Sometimes, the time is right even when it doesn’t seem like the time is right at all. That’s ultimately how Stomping Ground owner Nicole Jones found herself walking with a landlord through the old Society Fair space at 277 S. Washington Street a few months back, knowing in her heart that the location was perfect.

This knowledge was a marked departure from Jones’ sentiments in the early spring, as the covid-19 pandemic rained punch after punch down on the restaurant industry and Jones’ team at Stomping Ground and Bagel Uprising. In a flash, the eatery was forced to pivot from its normal sit-down fare to a pickup window, making menu adjustments along the way. And on an even more serious note, four of Jones’ teammates lost family members to the virus early on in the pandemic.

“In the start of covid in March and April, I was ready to never do another restaurant again,” she said. “It’s taken a huge emotional toll on all of us.”

But time marched on, and with it Jones and her team did too. And when Jones got word of co-working space ALX Community taking up residence on Washington Street, as well as the 6,000-square-foot restaurant space that was virtually turnkey just waiting for a new tenant, her curiosity got the better of her.

While walking through the restaurant space, “I was like, oh, no,” Jones laughed. “I want to do this.”

And with that, Mae’s Market and Café was born.

Now, Mae’s, which is slated to open by early March, is not going to be Stomping Ground Part 2, or an offshoot of Bagel Uprising. No, instead Mae’s is bringing in its own flair, its own identity.

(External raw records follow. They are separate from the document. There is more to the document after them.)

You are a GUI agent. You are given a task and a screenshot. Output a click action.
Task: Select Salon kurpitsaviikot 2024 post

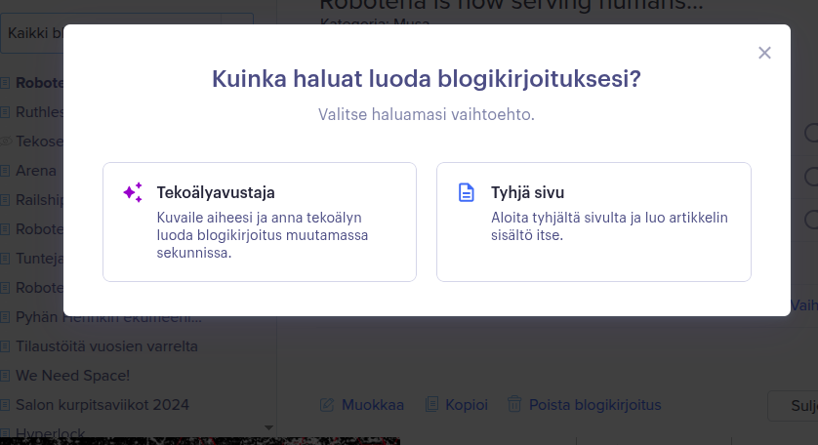(102, 405)
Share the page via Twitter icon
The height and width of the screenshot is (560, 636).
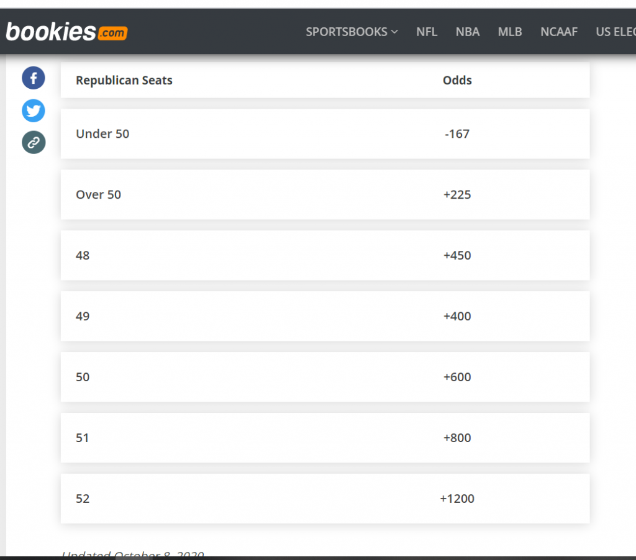[x=34, y=111]
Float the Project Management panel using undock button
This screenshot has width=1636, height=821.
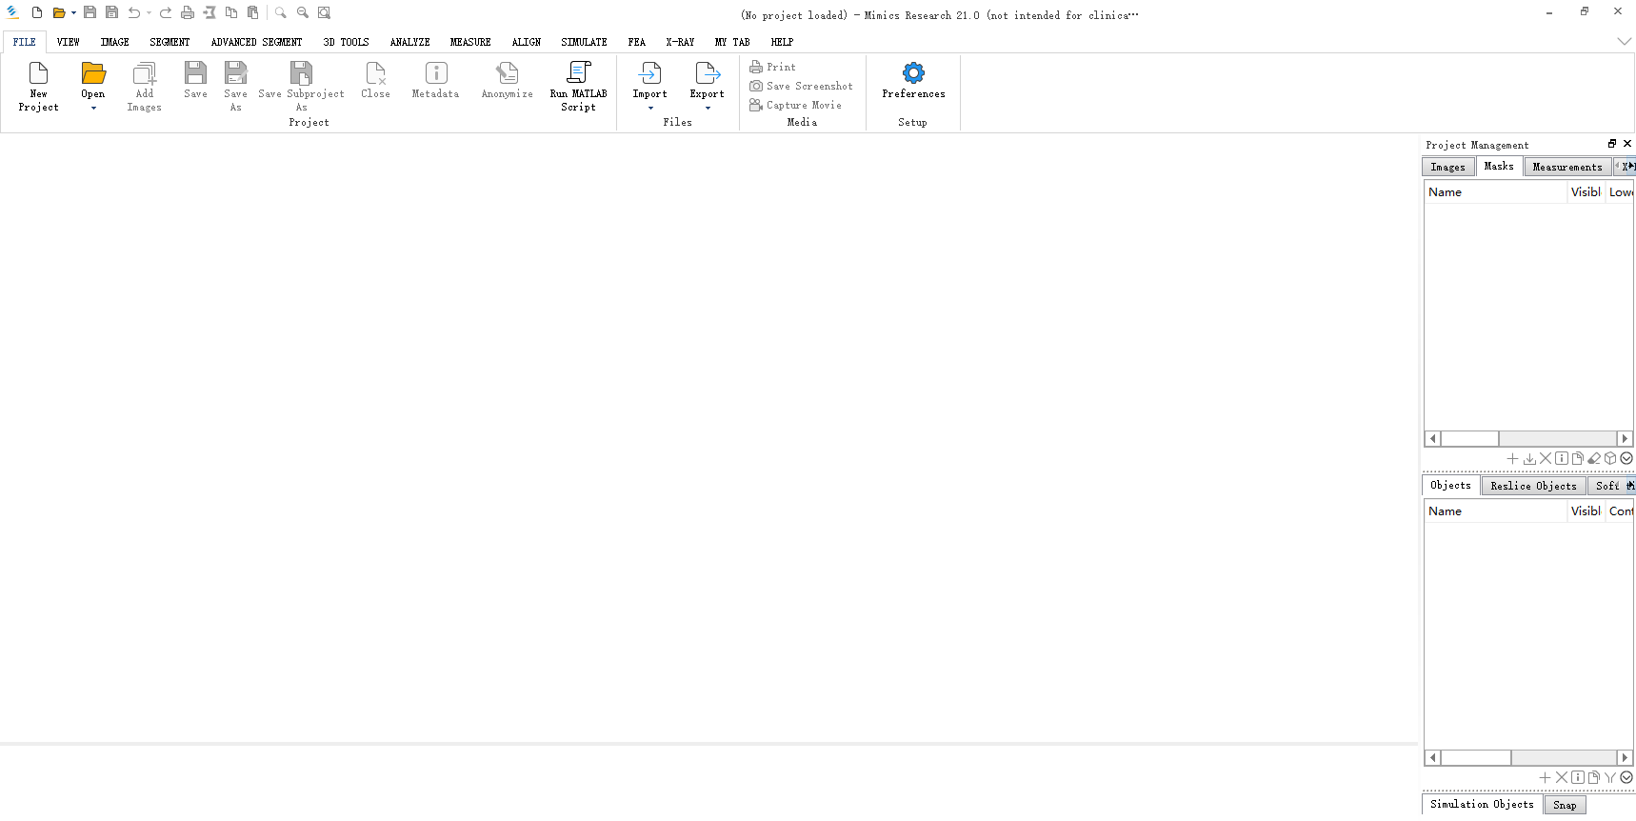tap(1612, 144)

“It’s not a huge diversion from Society Fair, which was there before,” Jones said. “I like to say (it’s like) a Dean and DeLuca, but by a neighborhood person.”

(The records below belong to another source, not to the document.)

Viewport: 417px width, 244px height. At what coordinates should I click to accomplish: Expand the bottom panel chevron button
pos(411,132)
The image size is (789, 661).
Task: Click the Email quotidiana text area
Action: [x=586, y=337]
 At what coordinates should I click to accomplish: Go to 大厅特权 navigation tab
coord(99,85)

With that will come a sandwich counter, a salad counter, many takeaway options and some high-quality meats and cheeses. Meats will be brought in by small local farms.

“It’s a market in the most original sense of the word,” Jones said.

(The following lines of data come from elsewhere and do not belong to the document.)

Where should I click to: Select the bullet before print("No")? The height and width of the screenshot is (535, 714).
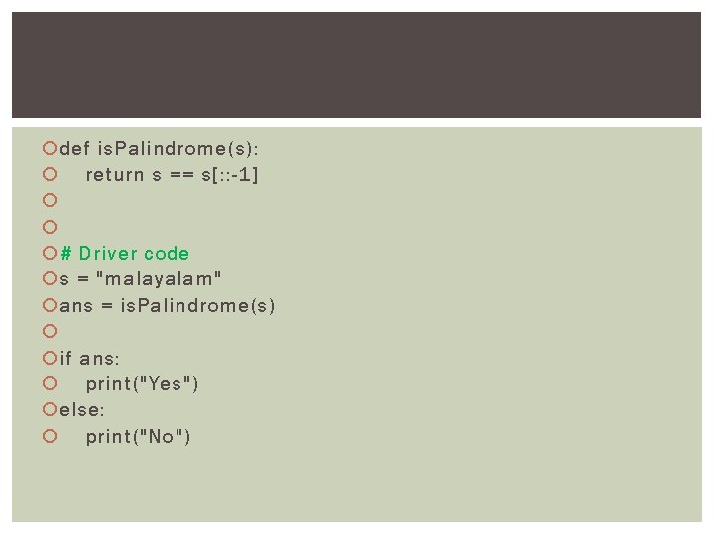[50, 436]
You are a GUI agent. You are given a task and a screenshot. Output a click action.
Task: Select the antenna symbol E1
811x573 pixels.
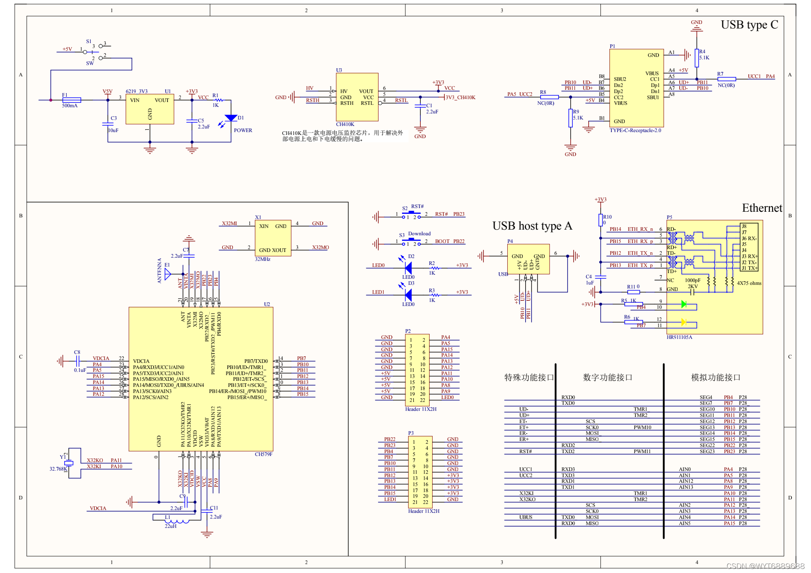(167, 274)
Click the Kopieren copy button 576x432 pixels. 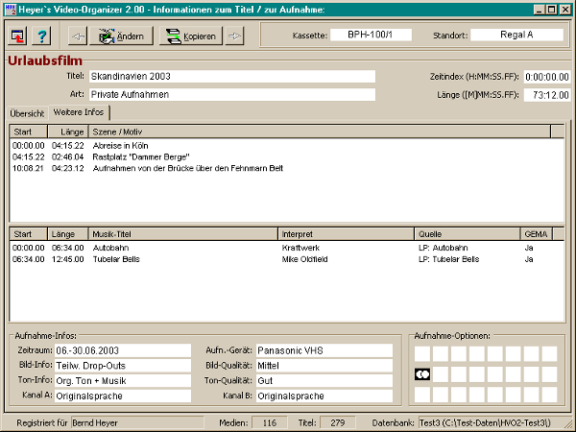pyautogui.click(x=191, y=36)
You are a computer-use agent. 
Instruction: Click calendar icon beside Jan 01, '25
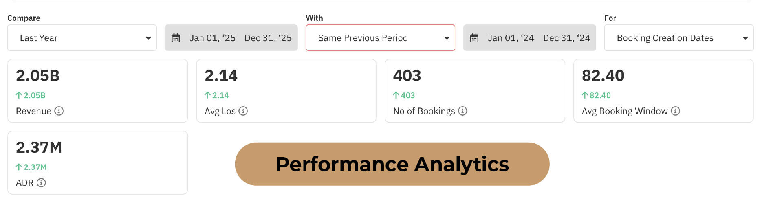[176, 38]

Expect Mae’s to grow phase by phase over the next year or so – opening with very scaled-down offerings, then a little more, then a little more. In these unprecedented times, it’s the only way to do it, Jones says.

“You’ll see it grow over the next year, and the idea is it will culminate with the opening of the restaurant inside the market.” Jones’ plan is that in a year’s time, Mae’s will have a sister: Virginia’s Darling, a wine bar.

And Stomping Ground faithful, take heart: There will be biscuits.

“We will have biscuits as an option!” Jones said. For instance, diners can pick up a buttermilk biscuit with sausage and concord grape jam for breakfast: A hearty start to a new day.

Jones says she hopes the hard work the team will put into Mae’s over the next year will result in something refreshing for Alexandria as the city navigates its way through the next stages of the pandemic and beyond.

“I don’t want us just to survive; I want us to flourish when this is all said and done,” she said.